24 February 2015

Through Lent with Vaughan Williams (7):
‘The Five Mystical Songs,’ 2, ‘I Got Me Flowers’



Patrick Comerford

For my reflections and devotions during Lent this year, each day I am reflecting on and invite you to listen to a piece of music or a hymn set to a tune by the great English composer, Ralph Vaughan Williams (1872-1958).

For the weekdays of this week, I am reflecting on ‘The Five Mystical Songs,’ composed by Ralph Vaughan Williams between 1906 and 1911. Vaughan Williams conducted the first performance of the completed work at the Three Choirs Festival in Worcester on 14 September 1911.

The work, taken as one, sets four poems by the 17th century Welsh-born English poet and Anglican priest George Herbert (1593–1633), from his 1633 collection The Temple: Sacred Poems.

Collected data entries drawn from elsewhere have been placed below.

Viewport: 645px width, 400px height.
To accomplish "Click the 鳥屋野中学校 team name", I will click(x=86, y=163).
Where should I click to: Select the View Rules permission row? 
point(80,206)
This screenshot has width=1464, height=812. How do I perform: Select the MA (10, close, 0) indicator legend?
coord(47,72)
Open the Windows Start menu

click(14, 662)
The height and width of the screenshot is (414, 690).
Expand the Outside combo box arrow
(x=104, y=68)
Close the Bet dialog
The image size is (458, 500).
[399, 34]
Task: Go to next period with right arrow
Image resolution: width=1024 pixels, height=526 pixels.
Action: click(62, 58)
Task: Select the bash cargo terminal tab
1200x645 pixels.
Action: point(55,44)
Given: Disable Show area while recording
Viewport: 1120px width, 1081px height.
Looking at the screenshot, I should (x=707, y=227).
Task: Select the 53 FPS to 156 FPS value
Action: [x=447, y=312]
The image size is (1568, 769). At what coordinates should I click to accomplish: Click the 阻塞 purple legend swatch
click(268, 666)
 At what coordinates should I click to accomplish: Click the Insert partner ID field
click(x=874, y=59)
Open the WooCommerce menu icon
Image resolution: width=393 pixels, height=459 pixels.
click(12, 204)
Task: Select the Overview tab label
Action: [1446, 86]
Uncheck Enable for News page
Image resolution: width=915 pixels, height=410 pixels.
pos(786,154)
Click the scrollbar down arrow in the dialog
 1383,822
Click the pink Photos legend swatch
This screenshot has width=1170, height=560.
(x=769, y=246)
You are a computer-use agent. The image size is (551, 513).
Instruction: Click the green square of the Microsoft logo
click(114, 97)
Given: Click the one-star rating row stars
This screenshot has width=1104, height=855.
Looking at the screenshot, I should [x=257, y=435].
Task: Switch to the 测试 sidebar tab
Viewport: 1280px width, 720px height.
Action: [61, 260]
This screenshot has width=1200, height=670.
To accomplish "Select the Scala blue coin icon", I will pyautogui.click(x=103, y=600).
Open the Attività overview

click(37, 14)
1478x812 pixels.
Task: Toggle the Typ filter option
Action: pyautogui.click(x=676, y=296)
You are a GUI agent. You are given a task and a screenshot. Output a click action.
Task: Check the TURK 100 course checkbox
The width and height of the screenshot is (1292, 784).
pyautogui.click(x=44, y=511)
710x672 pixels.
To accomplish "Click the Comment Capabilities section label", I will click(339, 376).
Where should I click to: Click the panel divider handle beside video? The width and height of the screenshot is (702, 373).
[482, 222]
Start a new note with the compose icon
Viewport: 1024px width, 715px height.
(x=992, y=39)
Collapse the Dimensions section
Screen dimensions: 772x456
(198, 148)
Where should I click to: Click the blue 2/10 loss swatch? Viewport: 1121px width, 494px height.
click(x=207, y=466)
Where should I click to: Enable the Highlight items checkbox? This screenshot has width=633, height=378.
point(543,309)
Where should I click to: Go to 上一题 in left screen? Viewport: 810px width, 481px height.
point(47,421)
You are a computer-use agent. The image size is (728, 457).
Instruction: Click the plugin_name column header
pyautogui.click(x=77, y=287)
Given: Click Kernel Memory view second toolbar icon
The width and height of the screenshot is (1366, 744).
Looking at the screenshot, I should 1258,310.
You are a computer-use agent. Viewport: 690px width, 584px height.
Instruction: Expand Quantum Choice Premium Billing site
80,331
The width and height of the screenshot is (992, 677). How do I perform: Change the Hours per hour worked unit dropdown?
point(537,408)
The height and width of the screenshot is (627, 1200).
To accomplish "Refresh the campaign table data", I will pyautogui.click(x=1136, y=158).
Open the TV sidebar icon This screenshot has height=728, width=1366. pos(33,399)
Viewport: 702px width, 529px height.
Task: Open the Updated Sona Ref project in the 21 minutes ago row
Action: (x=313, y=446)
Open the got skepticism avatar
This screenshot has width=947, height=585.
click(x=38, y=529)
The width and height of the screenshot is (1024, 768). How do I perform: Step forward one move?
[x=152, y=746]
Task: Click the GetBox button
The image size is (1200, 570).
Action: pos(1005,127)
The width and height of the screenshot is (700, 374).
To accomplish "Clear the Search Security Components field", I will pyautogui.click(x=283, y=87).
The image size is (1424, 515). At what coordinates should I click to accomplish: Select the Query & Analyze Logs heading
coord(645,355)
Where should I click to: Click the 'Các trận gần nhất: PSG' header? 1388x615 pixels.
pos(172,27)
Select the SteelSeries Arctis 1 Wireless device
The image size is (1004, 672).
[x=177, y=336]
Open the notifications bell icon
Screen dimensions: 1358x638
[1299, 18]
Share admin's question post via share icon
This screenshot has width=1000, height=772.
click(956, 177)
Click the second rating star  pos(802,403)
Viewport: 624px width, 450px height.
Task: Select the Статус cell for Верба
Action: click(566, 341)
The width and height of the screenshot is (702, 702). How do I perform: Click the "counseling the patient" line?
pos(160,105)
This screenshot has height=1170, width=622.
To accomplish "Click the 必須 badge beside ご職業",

Many of George Herbert’s poems have become hymns that are well-known and well-loved by generations of Anglicans. They include ‘Let all the world in every corner sing,’ ‘Teach me, my God and King’ and ‘King of Glory, King of Peace.’

Vaughan Williams wrote his ‘Five Mystical Songs’ for a baritone soloist, with several choices for accompaniment: piano only; piano and string quintet; TTBB chorus, a cappella; and orchestra with optional SATB chorus, the choice Vaughan Williams used at the premiere.

Like George Herbert’s simple verse, the songs are fairly direct, but have the same intrinsic spirituality as the original text. They were supposed to be performed together, as a single work, but the styles of each vary quite significantly.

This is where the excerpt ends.